Because people don't work that fast. And we're kind of trying uh, and we're actually trying to solve only a few uh, accounts, but we're pushing more than 80% of the runs uh, on the platform.
So uh, one thing that we've changed in the beginning recently and that it will be effective uh, for today is that there is a rate limiting. Uh, that doesn't apply to most of the users. Uh, but it uh, slows down significantly the agents that kind of try to brute force the competition and memorize all the variants.
And even though I create a lot of run times on the fly, uh, it is still possible to see the patterns.
Uh, the second thing that uh, we've added recently is that it's quite meta is that it is not possible to or it's not easy to create tasks that aren't beatable.
So uh, but there is one trick that I've learned from the uh, running other hackathons uh, before the AI era.
Uh, it was uh, simulations.
So one of the task families is going to be uh, interesting uh, because it is not possible to get a perfect score.
And the idea is uh, it also comes from the e-commerce. So like when we're working in a e-commerce, uh, we have to work with multiple maybe branches and warehouses.
And uh these warehouses uh will have their inventories.
And all that is modeled uh in the competition. And the idea is once in a while uh we need to rebalance our inventories so that uh the warehouses will have uh will be able to fulfill uh the demand.
But in real world, well, when we rebalance, uh we need to actually say, "Yes, we're shipping uh this packages uh to this warehouse and this package to this warehouse."
But when we're shipping the packages, uh real humans have to think, "Okay, how much uh I'm going to in which uh warehouse am I going to s- send this shipment?

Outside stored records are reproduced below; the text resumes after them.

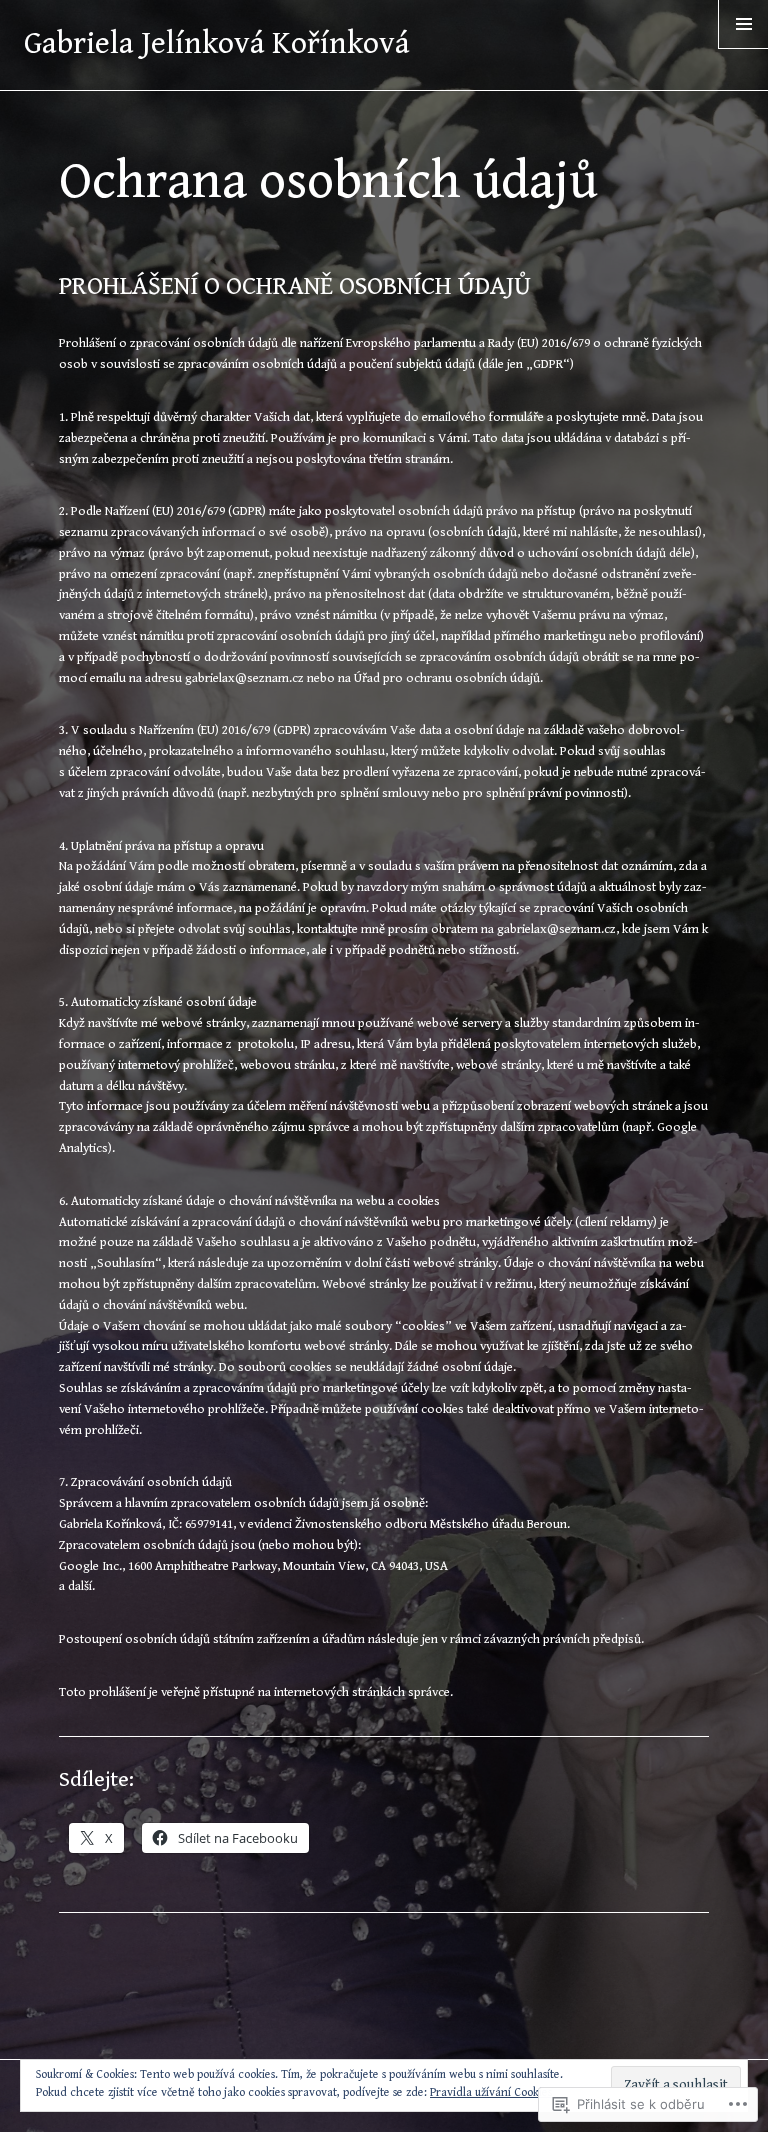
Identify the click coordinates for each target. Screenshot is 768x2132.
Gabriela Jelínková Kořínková (217, 44)
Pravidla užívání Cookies (491, 2092)
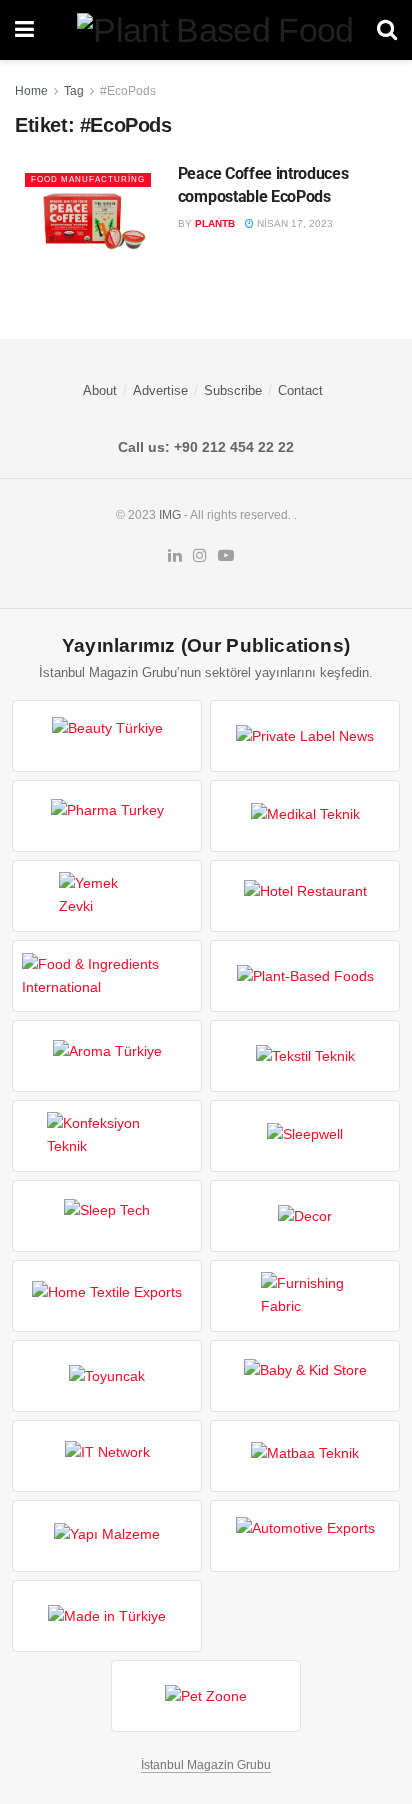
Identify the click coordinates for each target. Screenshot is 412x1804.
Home (31, 91)
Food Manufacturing (88, 179)
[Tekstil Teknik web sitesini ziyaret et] (305, 1056)
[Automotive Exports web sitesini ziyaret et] (305, 1536)
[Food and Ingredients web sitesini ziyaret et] (107, 976)
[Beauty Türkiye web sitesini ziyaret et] (107, 736)
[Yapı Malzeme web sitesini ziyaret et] (107, 1536)
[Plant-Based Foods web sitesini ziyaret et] (305, 976)
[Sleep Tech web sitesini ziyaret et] (107, 1216)
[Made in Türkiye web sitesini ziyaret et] (107, 1616)
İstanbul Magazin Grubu (206, 1765)
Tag (74, 91)
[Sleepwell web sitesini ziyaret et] (305, 1136)
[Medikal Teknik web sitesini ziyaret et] (305, 816)
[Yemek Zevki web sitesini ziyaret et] (107, 896)
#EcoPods (128, 91)
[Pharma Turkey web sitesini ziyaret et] (107, 816)
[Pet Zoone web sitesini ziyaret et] (206, 1696)
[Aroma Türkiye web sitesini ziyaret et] (107, 1056)
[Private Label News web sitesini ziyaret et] (305, 736)
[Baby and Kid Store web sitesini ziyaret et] (305, 1376)
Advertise (160, 390)
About (100, 390)
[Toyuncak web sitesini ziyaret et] (107, 1376)
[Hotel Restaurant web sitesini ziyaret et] (305, 896)
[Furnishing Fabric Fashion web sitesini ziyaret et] (305, 1296)
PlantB (215, 223)
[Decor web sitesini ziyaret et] (305, 1216)
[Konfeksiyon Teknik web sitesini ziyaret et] (107, 1136)
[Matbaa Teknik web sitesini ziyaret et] (305, 1456)
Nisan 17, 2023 (293, 223)
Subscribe (233, 390)
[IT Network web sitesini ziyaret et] (107, 1456)
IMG (170, 515)
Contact (300, 390)
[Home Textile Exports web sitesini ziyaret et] (107, 1296)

How exactly uh am I rebalancing?
Uh which actually way of shipping am I going to use in order to get this parcel into the other warehouse where there is a demand? Am I going to use fast or am I going to use slow? Am I going to use one route or the other one?"
And this actually has a lot of decisions. And we I've been working in the supply chain uh logistics uh for decades, uh and all that matters.
There are tons of details, but we model it uh on uh like high-level scale.
Uh so, the task for the agent uh in uh this series of the challenges ch- task in the Y-Com uh one production will be, "Hey, to your agent, we need to relocate a couple of packages between the warehouses. Uh please generate me a list of uh directions on how to relocate them."
And you have an information about which routes are available between the stores and which are the risks uh uh related to them.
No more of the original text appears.